Within the debate about globalism versus nationalism, advocates on both sides of the issue point to a decidedly nervous consumer base, particularly when it comes to defining whether strategic partners can be depended upon for maintaining fiscal, monetary, and currency stability.  All the while that global stock averages are hurtling towards record highs, the subtext to this storyline is whether these market returns really reflect the true underpinnings of the global economy.
Whether you know it or not, currency non-equivalency is fueling a frenzy in the stock markets, feeding into the globalism narrative even as retail politics tries to pull back from international obligations.  The US dollar's retreat, for example, means that product is flowing out into the marketplace even though production and exports might be exceeding consumer demand for those items.  There is nearly a perfect correlation between the dollar's decline and the rate of the Dow Jones valuation expansion.  Interestingly, the market's rate of increase does not  correlate, however, to the rate in growth of US GDP and economic expansion, particularly if you ask the average domestic wage earner.  We have referred to this phenomenon in previous missives as a Parallel Disconnect......two statistics that appear to be moving in concert with each other, in the same direction, but which demonstrate non-correlated occurrence.

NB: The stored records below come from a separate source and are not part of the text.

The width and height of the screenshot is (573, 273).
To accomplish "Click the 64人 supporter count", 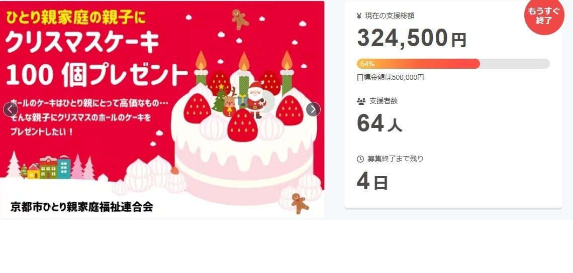I will (x=379, y=123).
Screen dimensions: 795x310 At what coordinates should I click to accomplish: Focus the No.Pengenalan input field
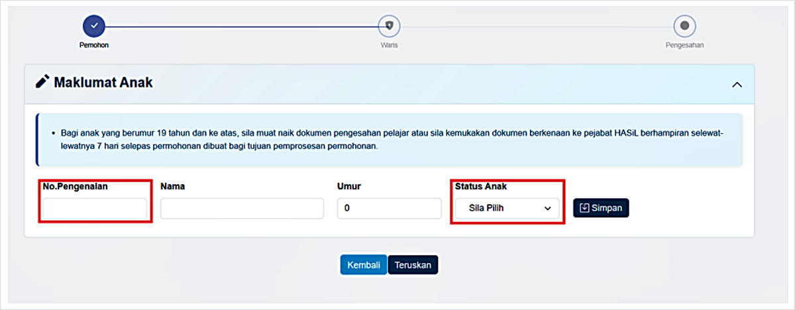(x=95, y=208)
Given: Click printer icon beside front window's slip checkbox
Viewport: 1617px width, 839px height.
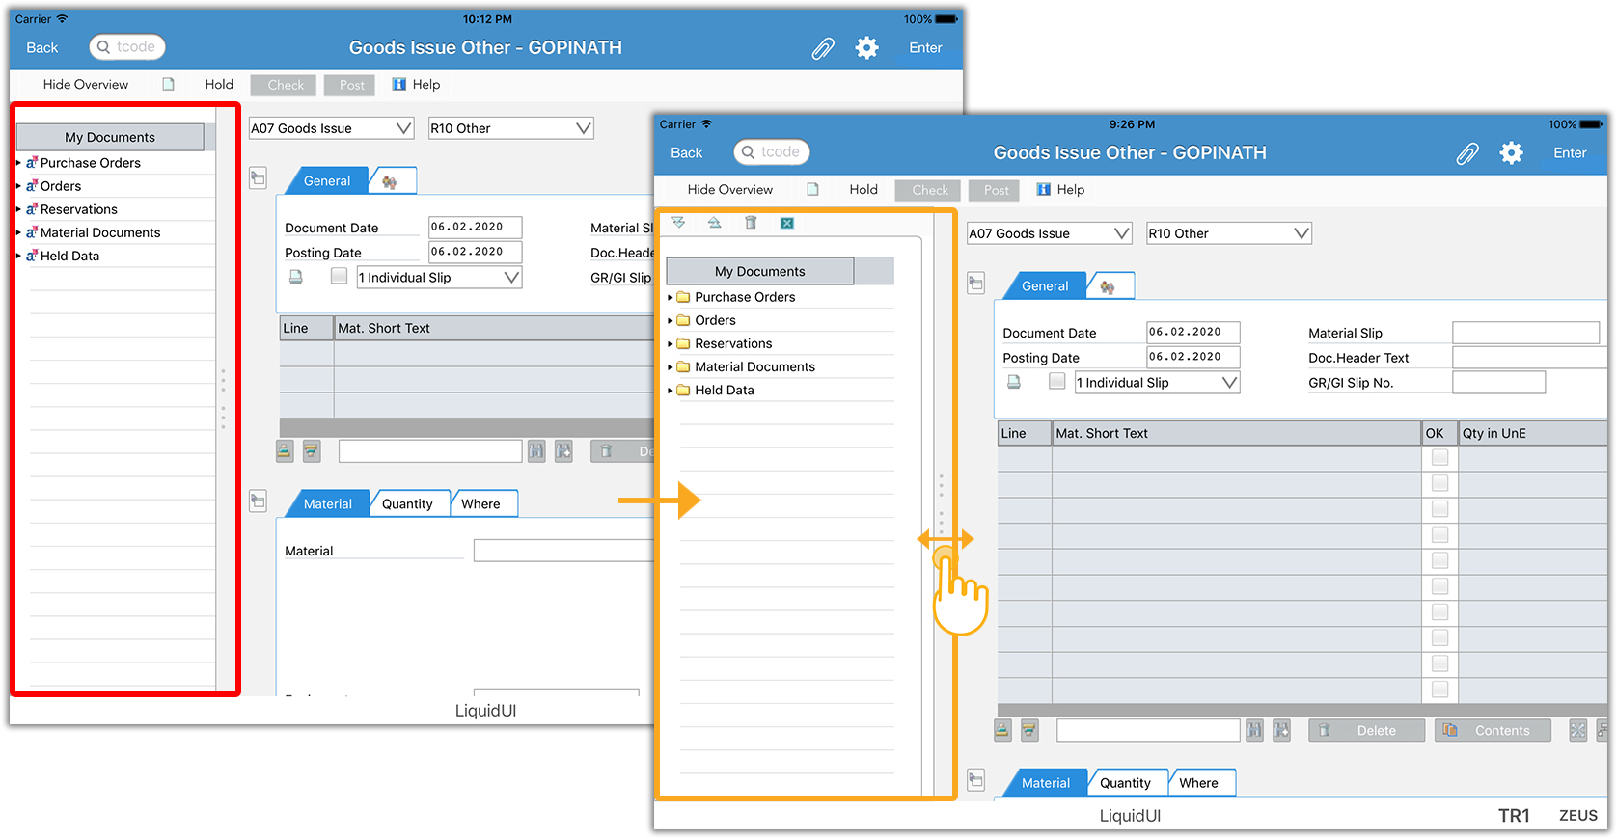Looking at the screenshot, I should [1014, 382].
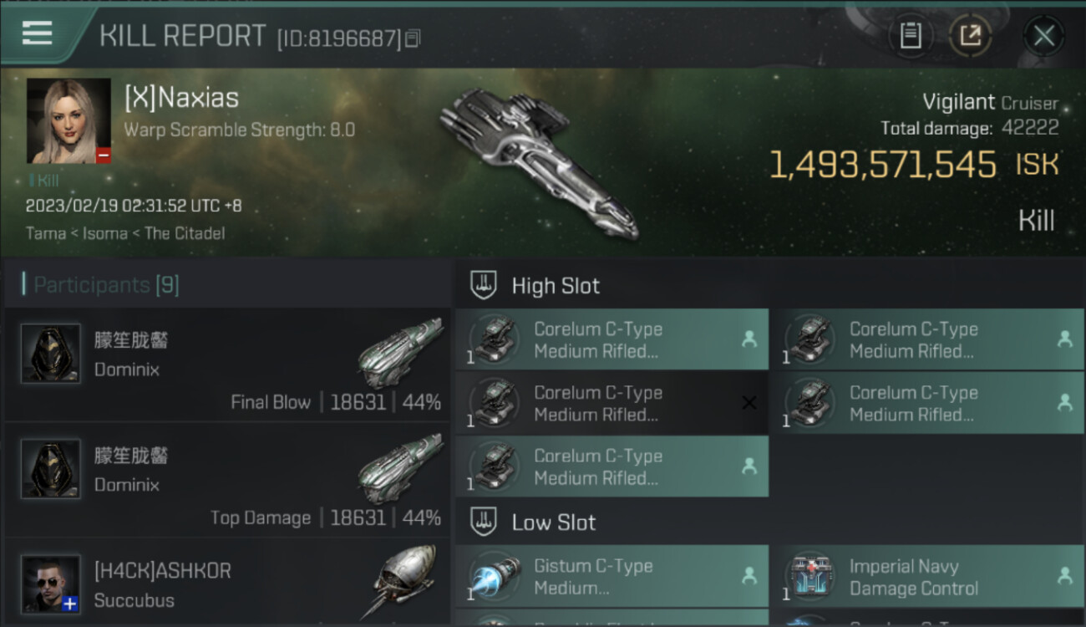The height and width of the screenshot is (627, 1086).
Task: Copy the kill report ID
Action: (x=413, y=38)
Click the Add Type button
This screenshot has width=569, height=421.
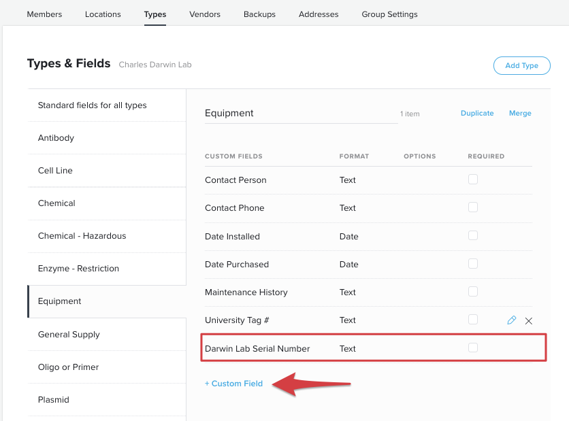point(521,65)
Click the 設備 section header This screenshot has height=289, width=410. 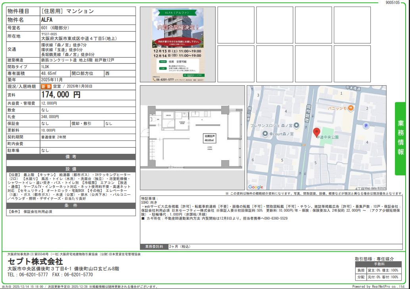(x=71, y=169)
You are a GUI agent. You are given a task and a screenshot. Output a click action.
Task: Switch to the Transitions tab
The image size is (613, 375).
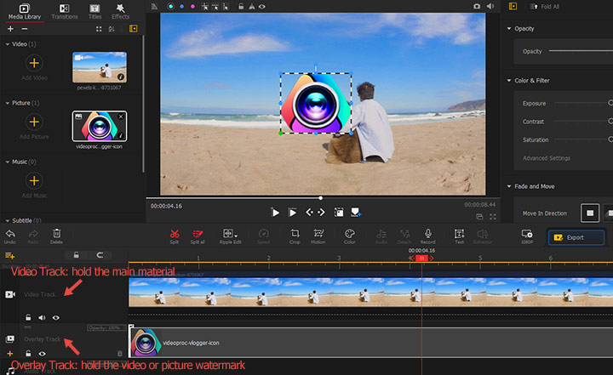click(64, 10)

Because the US markets are top-heavy in multi-national corporations, the market's growth percentages are somewhat deceiving.  In fact, statistical growth in multinationals far outpaces that of secondary or tertiary level corporations.  Trade flows are not occurring uniformly throughout the economy.  Rather, the rich are getting richer, the laggards are trying their best simply to survive in an economy where wealth and discretionary consumption is becoming more discrete and relegated to a smaller percentage of the consumer audience.
As a result, we are seeing our models becoming more defensive and more highly stacked away from traditional front-end consumer driven orientation towards back-end-of-the-cycle sectors, most notably tangible assets and natural resources.
Not prepared
The difficulty in trying to synthesize this vast array of disparate data is that the markets process "traditional" analysis differently now.  Why is it, for example, that even as the global and domestic outputs appear to be getting larger that there exists extraordinary pockets of citizen's poverty, hunger, and despair?  Overall, as the financial experience is getting better for many, the chasm between the haves and the have-nots is actually getting wider.
I would suggest that there is a widening empathy gap between acknowledging that you are better off while others are struggling to survive.
Even as many global economies are expanding, other regions...those without sufficient natural resources, infrastructure, or egalitarian governments....are imploding at a perilous rate.  These hotspots are in financial jeopardy.  They are the maladies which have the power to derail the rest of the globe.
People are losing confidence in the skill sets and empathy of their leaders to make responsible fiscal and moral decisions about their future.
Several generations ago, the world was emerging from World War and looking with great hope that mankind could behave differently, more inclusively.  The "bounce" off of our economic and political low point seemed inevitable.

Today, the level of greed and hypocrisy that pervades the equitable creation and distribution of wealth and opportunity unfortunately appears to be our new inevitability.